Give an exact transcription limited to the lines from the one with "Uncheck the Horizontal checkbox" through the end of the entries, including both; no pictures belong in it.

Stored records

Start of Block

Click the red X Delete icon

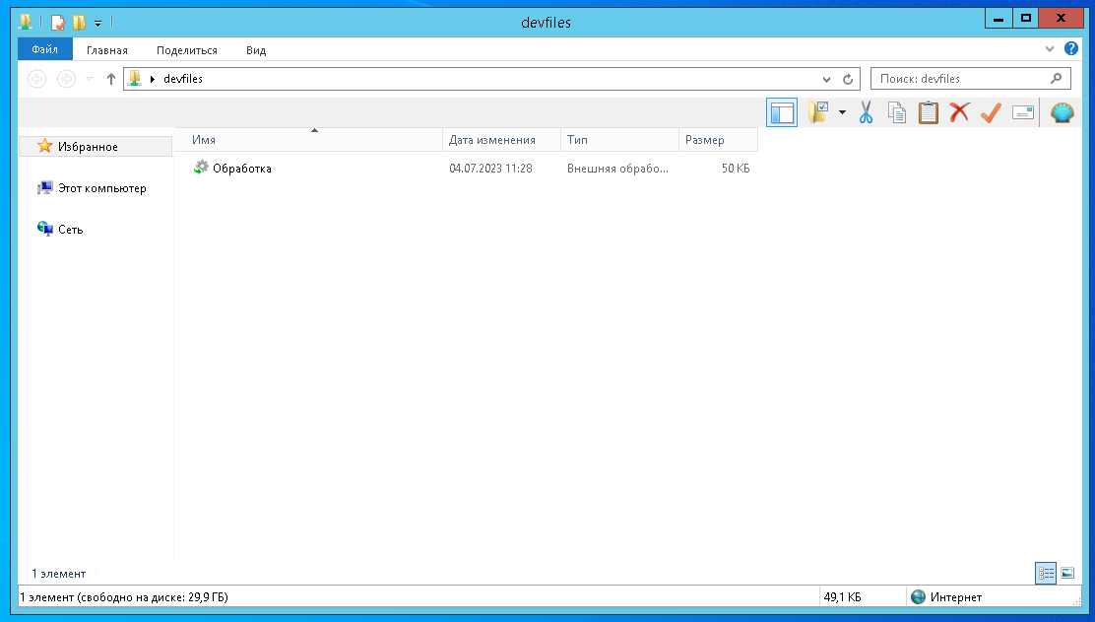coord(959,113)
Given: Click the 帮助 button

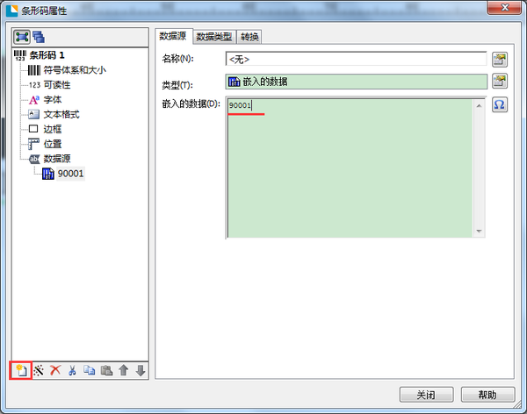Looking at the screenshot, I should coord(487,395).
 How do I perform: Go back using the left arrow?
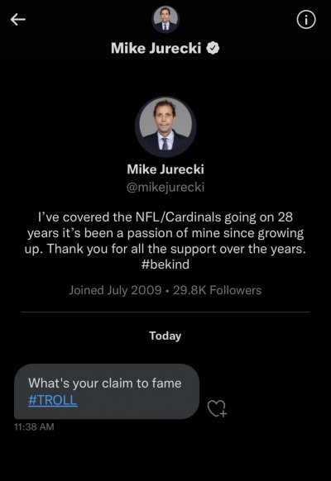pos(18,20)
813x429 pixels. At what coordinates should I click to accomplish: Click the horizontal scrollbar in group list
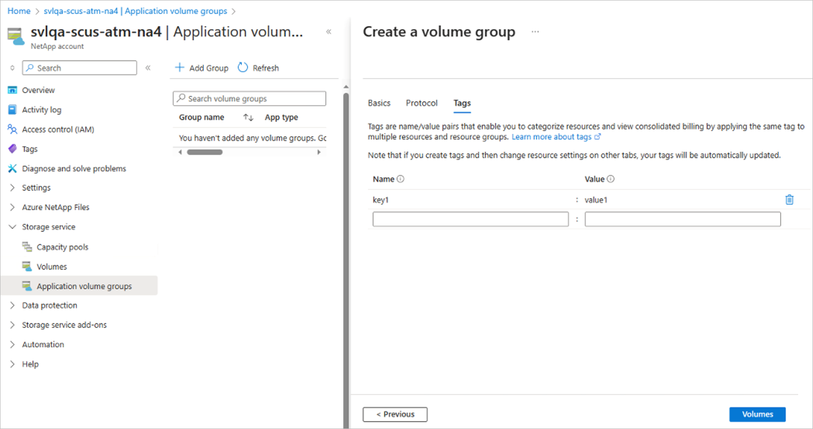click(x=205, y=152)
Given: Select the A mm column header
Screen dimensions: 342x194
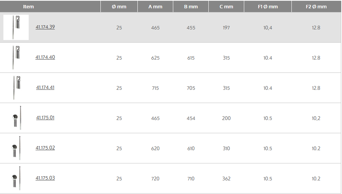Looking at the screenshot, I should click(155, 7).
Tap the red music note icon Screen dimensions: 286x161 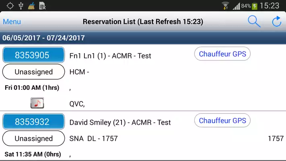tap(37, 103)
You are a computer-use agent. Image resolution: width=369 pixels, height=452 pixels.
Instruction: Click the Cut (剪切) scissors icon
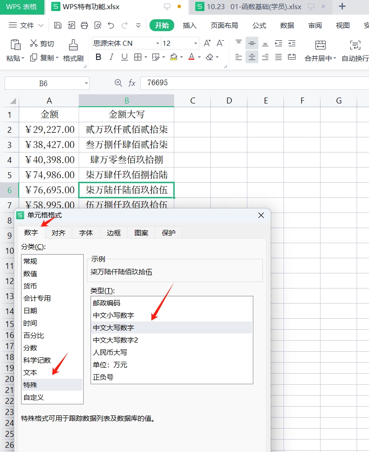tap(34, 44)
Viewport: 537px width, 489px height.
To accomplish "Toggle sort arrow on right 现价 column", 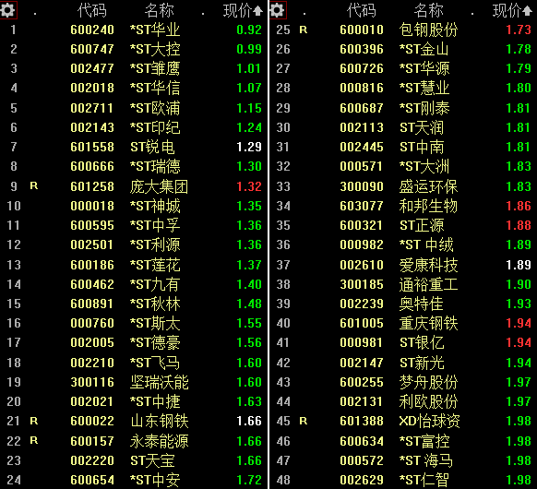I will [x=527, y=11].
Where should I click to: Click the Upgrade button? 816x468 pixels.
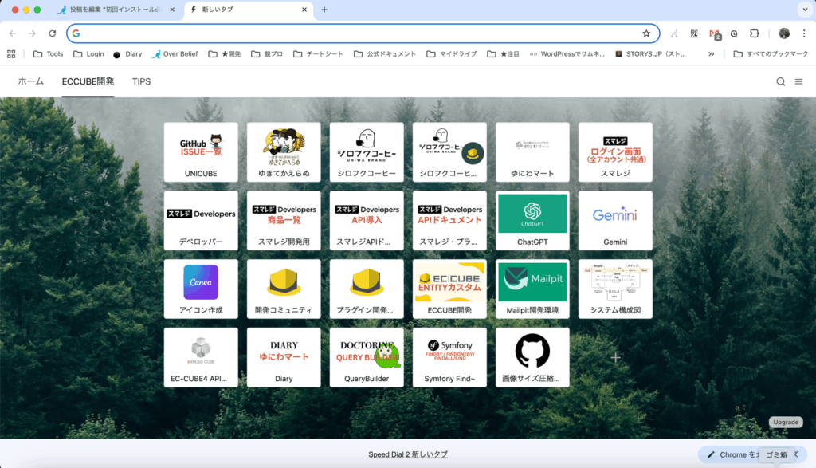click(x=785, y=422)
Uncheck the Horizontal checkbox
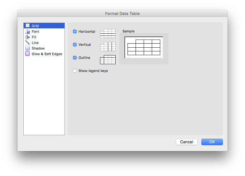This screenshot has width=245, height=176. [75, 31]

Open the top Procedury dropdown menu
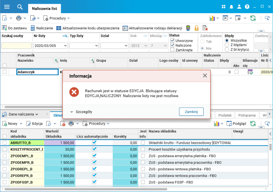[57, 18]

End of Block

Task output
Uncheck the Horizontal checkbox
This screenshot has width=245, height=176. [75, 31]

Open the top Procedury dropdown menu
[57, 18]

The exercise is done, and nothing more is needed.